# To do
Render every line of the rows below as a JSON list of strings, one string per line, omitting blank lines.

(Dataset entries)
+ + + + +

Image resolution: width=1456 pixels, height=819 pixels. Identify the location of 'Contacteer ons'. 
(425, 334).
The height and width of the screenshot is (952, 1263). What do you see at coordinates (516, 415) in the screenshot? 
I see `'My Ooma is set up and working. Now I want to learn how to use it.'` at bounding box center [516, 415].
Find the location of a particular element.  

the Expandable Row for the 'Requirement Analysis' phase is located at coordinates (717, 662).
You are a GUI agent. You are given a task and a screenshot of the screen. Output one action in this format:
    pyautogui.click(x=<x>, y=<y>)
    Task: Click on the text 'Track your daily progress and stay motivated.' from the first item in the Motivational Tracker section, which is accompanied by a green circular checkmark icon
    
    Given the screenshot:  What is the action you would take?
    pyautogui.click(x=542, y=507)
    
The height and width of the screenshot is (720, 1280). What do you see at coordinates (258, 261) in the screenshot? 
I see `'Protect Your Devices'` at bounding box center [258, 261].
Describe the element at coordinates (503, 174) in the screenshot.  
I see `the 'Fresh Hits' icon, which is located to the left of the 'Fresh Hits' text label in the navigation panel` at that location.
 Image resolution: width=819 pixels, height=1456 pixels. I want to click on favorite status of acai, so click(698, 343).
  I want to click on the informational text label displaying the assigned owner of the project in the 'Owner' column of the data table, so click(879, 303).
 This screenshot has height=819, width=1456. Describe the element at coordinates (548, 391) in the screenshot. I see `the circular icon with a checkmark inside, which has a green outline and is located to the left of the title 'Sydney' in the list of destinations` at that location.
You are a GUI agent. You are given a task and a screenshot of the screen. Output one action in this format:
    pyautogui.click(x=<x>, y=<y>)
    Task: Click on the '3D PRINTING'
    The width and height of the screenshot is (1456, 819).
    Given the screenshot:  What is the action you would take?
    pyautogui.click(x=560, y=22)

+ + + + +

# Solution to the problem
[
  "Image resolution: width=1456 pixels, height=819 pixels. Identify the location of 'Contacteer ons'. ",
  "(425, 334).",
  "The height and width of the screenshot is (952, 1263). What do you see at coordinates (516, 415) in the screenshot? ",
  "I see `'My Ooma is set up and working. Now I want to learn how to use it.'` at bounding box center [516, 415].",
  "Find the location of a particular element.  ",
  "the Expandable Row for the 'Requirement Analysis' phase is located at coordinates (717, 662).",
  "You are a GUI agent. You are given a task and a screenshot of the screen. Output one action in this format:",
  "    pyautogui.click(x=<x>, y=<y>)",
  "    Task: Click on the text 'Track your daily progress and stay motivated.' from the first item in the Motivational Tracker section, which is accompanied by a green circular checkmark icon",
  "    Given the screenshot:  What is the action you would take?",
  "    pyautogui.click(x=542, y=507)",
  "The height and width of the screenshot is (720, 1280). What do you see at coordinates (258, 261) in the screenshot? ",
  "I see `'Protect Your Devices'` at bounding box center [258, 261].",
  "Describe the element at coordinates (503, 174) in the screenshot.  ",
  "I see `the 'Fresh Hits' icon, which is located to the left of the 'Fresh Hits' text label in the navigation panel` at that location.",
  " Image resolution: width=819 pixels, height=1456 pixels. I want to click on favorite status of acai, so click(698, 343).",
  "  I want to click on the informational text label displaying the assigned owner of the project in the 'Owner' column of the data table, so click(879, 303).",
  " This screenshot has height=819, width=1456. Describe the element at coordinates (548, 391) in the screenshot. I see `the circular icon with a checkmark inside, which has a green outline and is located to the left of the title 'Sydney' in the list of destinations` at that location.",
  "You are a GUI agent. You are given a task and a screenshot of the screen. Output one action in this format:",
  "    pyautogui.click(x=<x>, y=<y>)",
  "    Task: Click on the '3D PRINTING'",
  "    The width and height of the screenshot is (1456, 819).",
  "    Given the screenshot:  What is the action you would take?",
  "    pyautogui.click(x=560, y=22)"
]